» **Exercise requirements**
The answer is the exact text of every line from the one that contains "You are a computer-use agent." to the final line of the entries below, with pictures left out.

BEGIN Provided data

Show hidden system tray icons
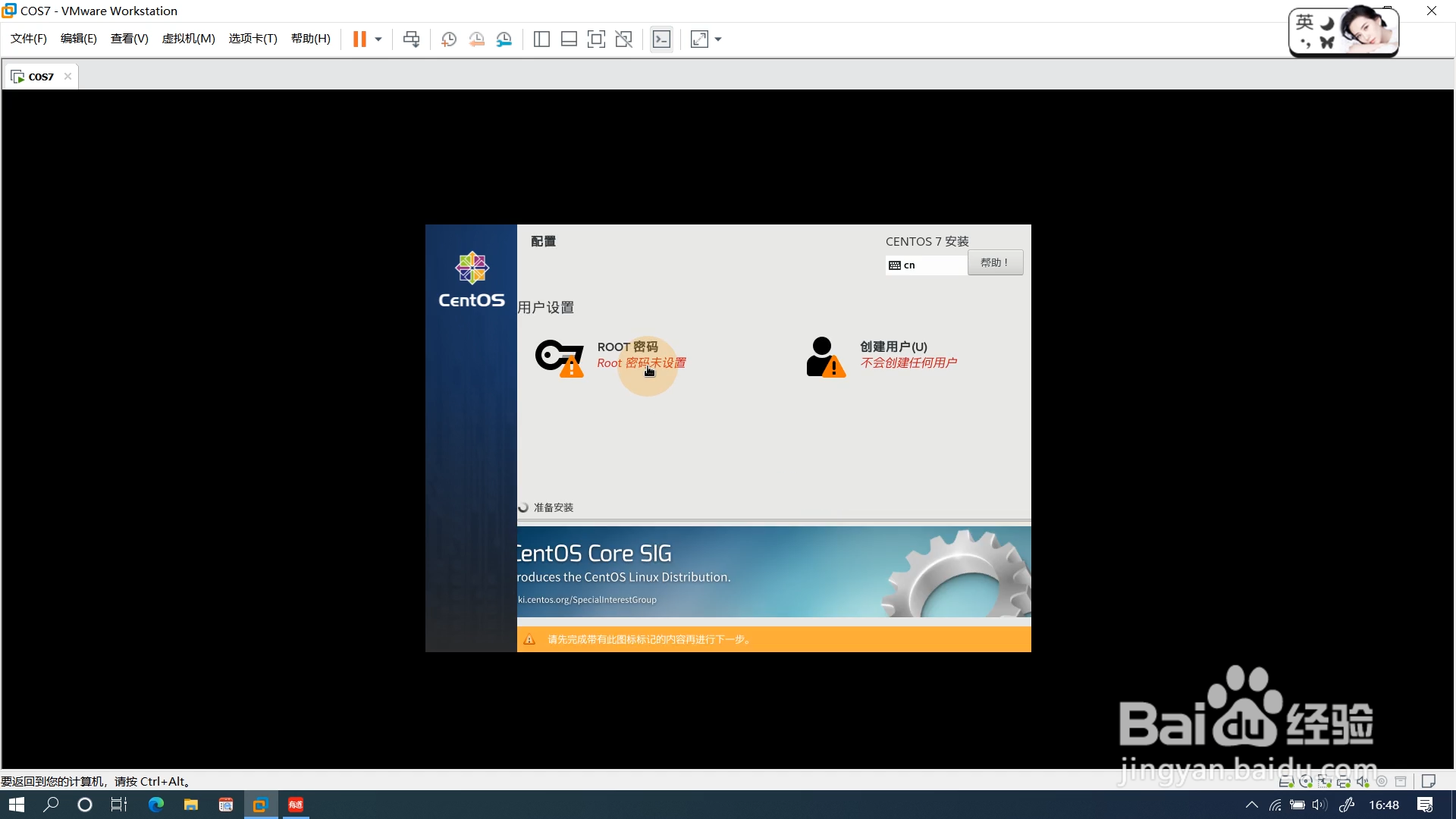This screenshot has height=819, width=1456. click(x=1251, y=805)
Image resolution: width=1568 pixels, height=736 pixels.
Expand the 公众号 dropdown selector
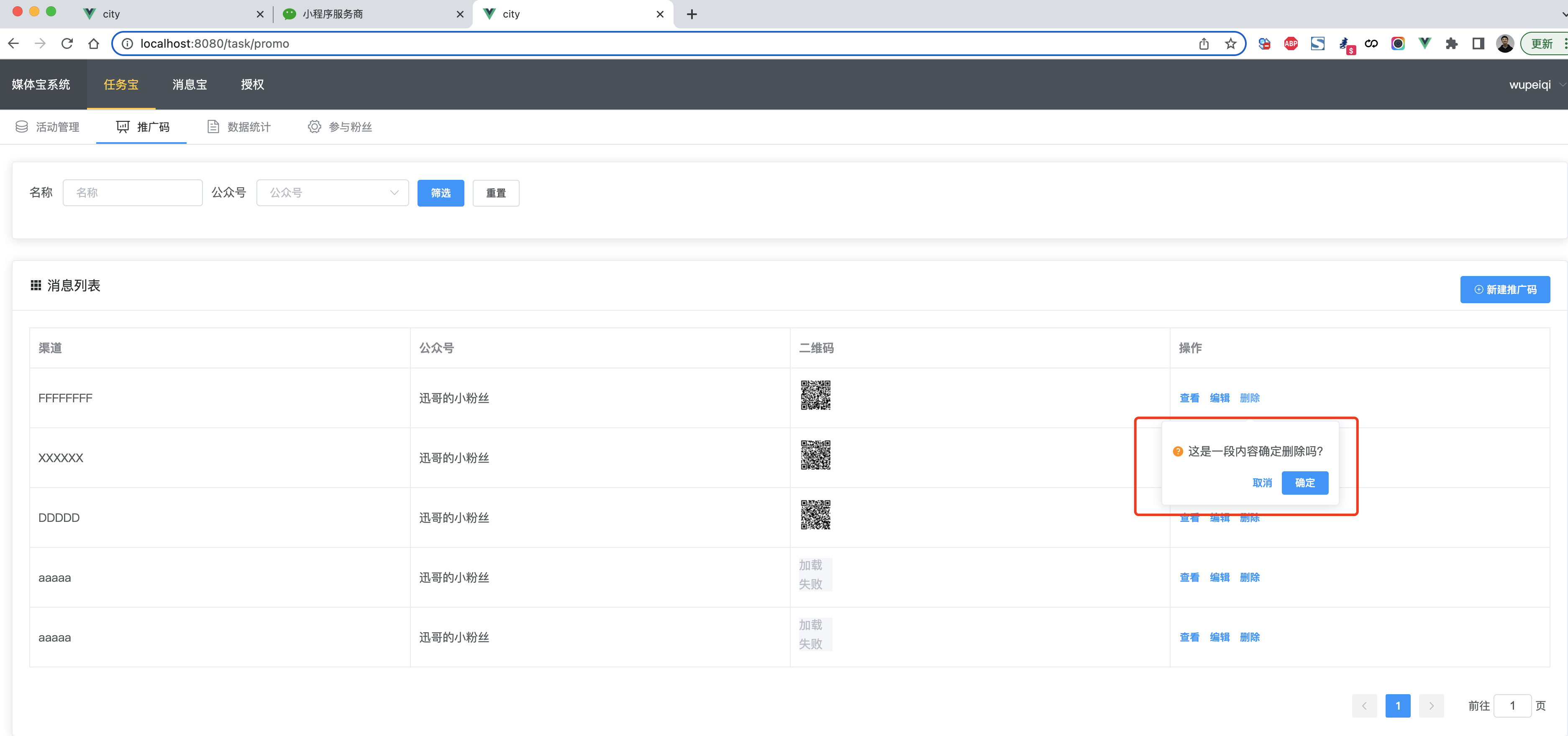(x=332, y=193)
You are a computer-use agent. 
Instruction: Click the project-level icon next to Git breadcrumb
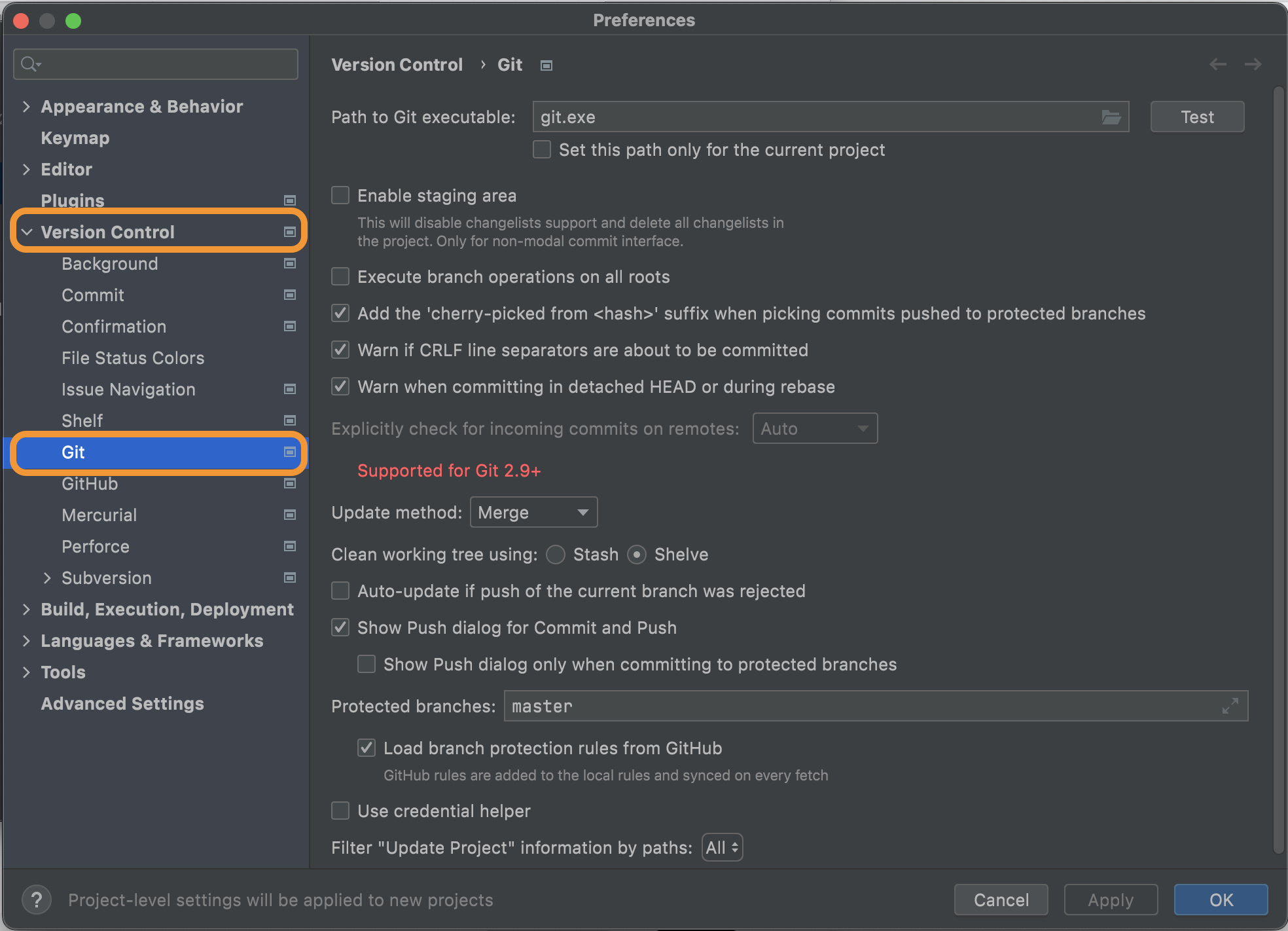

END Provided data

» **Result of the exercise**
You are a computer-use agent. 
Instruction: Click the project-level icon next to Git breadcrumb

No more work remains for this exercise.